U.S. stock futures inched higher on Monday, as investors continued to shake off Brexit worries and instead focused on the outlook for more monetary stimulus from global central banks.
Volumes were expected to be thin in futures trade, as stock markets are closed for the Independence Day holiday. Trading in U.S. stock futures as well as oil and metals futures will close at 1 p.m. Eastern Time.
Futures for the Dow Jones Industrial Average rose 13 points, or 0.1%, to 17,897, while those for the S&P 500 index gained 2.70 points, or 0.1%, to 2,099. Futures for the Nasdaq-100 index climbed 3 points, or 0.1%, to 4,436.75.
The small gains follow a firm rally last week, when the Dow average and the S&P 500 index marked their best week this year. Stocks clawed back some of their losses logged in the wake of the U.K.’s vote to leave the European Union.
“The outcome of the U.K.’s referendum on EU membership has created considerable intraday volatility in markets, although the lack of clarity around what happens next has meant that the directionality of the moves has been limited,” analysts at Citigroup said in a note on Monday.
“Uncertainty is likely to prevail, however signs of improvement in the Q2 data elsewhere may mitigate the risks somewhat.
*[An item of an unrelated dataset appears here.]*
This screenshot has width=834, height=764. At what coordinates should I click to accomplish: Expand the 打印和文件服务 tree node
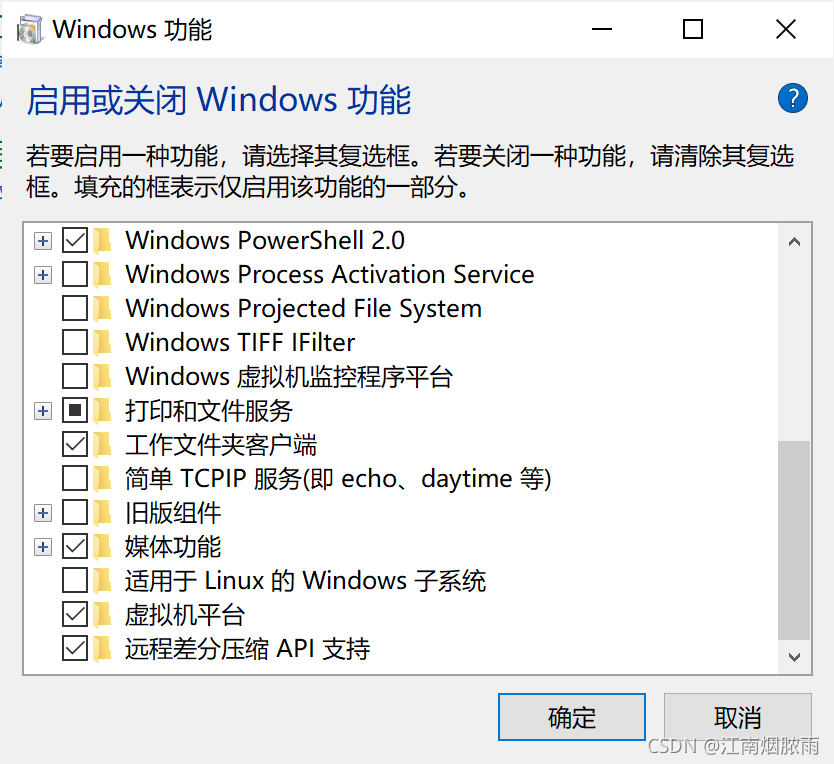coord(42,410)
Citi’s global GDP forecasts are therefore only modestly changed this month with 0.2% off the 2017 figure,” they added.
Concerns over the vote initially sent stock markets tumbling on June 24, but equities in the U.S. started to rally last week as traders assessed the fallout from a Brexit and determined it may not be the catastrophic event some people had feared.
The referendum, however, prompted pledges from both the European Central Bank and the Bank of England to make extra liquidity available, while stoking expectations the U.S. Federal Reserve will postpone its next rate hike. The BOE meets next Thursday and investors are hoping for a rate cut or more economic stimulus.
U.K. Treasury chief George Osborne said in an interview with the Financial Times he plans to cut corporation tax in the country to 15% in a bid to lure business investments in the aftermath of a Brexit. The announcement momentarily helped the pound halt its post-vote slide, trading as high as $1.3310. However, in the afternoon sterling eased back to $1.3269, down from $1.3277 late Friday in New York. The currency hit its lowest level since 1985 after the Brexit referendum.
European stock markets initially opened higher on Monday, but the gains fizzled throughout the morning.
In Asia, hopes that the Bank of Japan also soon will further loosen its monetary policy boosted investor sentiment on Monday, with the Nikkei 225 rising 0.6% and the Hang Seng Index climbing 1.3%.
Economic docket: No key releases or Federal Reserve speakers are lined up Monday due to the Independence Day holiday. On Wednesday, the Federal Open Market Committee minutes from its June meeting are due, followed by the closely watched nonfarm payrolls report on Friday.
Corporate news: Tesla Motors Inc. said late Sunday its second-quarter global sales rose 25% to 14,370, less than the 17,000 it had expected.
Other markets: Gold prices continued higher, rising 1.2% to $1,354.70 an ounce. The metal logged a fifth straight week of gains on Friday, it’s longest weekly winning streak since July 2014.
Crude oil prices were little changed around $49 a barrel.